Do You Believe in Miracles?
Today is the day. Since the iPhone was released, only AT&T wireless carrier customers could use it. Until now. The iPhone is now available on the Verizon wireless network.
Starting this morning, loyal Verizon customers can order, buy or otherwise acquire an iPhone. While its availability is sure to be a boon for both Verizon and Apple, it may also mean good things for the enterprise.
Verizon has long been a preferred network of companies tied to their Blackberrys. Yet, as we know, many within the enterprise long for the versatility and productivity that iPhones provide, but were reluctant to change wireless carriers — especially to AT&T, which has become infamous for dropped calls and connectivity issues. As companies become more in-tune to the wants and needs of their empowered employees, we are eager to keep an eye on the iPhone for Verizon and what it means for the enterprise of the future.
Mobile Malware and Unsafe Networking
According to a McAfee report about the fourth quarter of 2010, mobile threats are spreading and spam continues to be a big issue for users. The McAfee Threats Report: Fourth Quarter 2010 indicated that mobile malware threats increased by 46% last year — likely a combination of savvy criminals and increased accessibility of smartphones and tablets.
While mobile security threats are not new, what is interesting is the 20 million new pieces of malware uncovered in 2010, of which 36% were created in 2010. As the definition of mobile devices expands to include phones, tablets and apps, companies and individuals alike are facing more of an onslaught of mobile security attacks, requiring more vigilance and strategic approaches to monitoring security and access across multiple devices.
In related news, another report illustrates the need for tighter security controls in the mobile enterprise. According to research by German remote access experts NCP Engineering, more than half of Europeans practice unsafe networking when they work away from the office.

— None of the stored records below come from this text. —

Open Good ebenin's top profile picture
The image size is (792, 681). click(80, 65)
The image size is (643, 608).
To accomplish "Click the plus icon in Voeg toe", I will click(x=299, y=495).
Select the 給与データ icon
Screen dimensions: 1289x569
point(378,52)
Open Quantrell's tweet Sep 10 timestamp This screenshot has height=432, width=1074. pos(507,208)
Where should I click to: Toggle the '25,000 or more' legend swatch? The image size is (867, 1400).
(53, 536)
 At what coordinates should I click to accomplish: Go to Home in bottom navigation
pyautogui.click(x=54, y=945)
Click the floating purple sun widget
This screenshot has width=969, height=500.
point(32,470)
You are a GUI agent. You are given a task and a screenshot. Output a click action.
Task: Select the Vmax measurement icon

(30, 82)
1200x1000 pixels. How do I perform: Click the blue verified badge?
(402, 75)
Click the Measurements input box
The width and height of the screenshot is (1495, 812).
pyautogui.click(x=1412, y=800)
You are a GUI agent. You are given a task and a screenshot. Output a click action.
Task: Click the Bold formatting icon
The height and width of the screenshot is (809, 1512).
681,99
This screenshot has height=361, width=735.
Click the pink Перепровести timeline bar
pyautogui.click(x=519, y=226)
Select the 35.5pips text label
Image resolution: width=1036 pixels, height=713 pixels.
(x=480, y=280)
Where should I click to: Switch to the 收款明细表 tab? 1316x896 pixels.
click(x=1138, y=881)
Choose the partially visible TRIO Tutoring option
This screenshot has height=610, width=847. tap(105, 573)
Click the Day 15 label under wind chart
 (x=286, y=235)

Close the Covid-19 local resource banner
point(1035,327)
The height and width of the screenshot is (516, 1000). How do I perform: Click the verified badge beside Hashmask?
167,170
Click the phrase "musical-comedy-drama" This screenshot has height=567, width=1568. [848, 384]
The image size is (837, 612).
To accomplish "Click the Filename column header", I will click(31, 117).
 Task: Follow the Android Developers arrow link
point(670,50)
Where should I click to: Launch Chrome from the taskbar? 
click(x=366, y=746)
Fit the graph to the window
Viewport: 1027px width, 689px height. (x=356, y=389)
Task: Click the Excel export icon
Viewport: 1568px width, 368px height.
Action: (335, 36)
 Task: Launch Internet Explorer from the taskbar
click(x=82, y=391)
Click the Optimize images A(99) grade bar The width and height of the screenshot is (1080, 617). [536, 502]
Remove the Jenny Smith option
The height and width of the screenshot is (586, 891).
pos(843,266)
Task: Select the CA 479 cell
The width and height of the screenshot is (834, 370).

Their survey of 300 information-based workers across the UK, France and Germany found 52% admitted they would use a network insecurely while working remotely. A majority of respondents even knew the risks, but decided to use the Internet or files from an unsecure network.
What’s a company to do? More education? Stricter rules and access? While it’s not clear how companies can effectively balance access with security, it’s clear that information is at risk.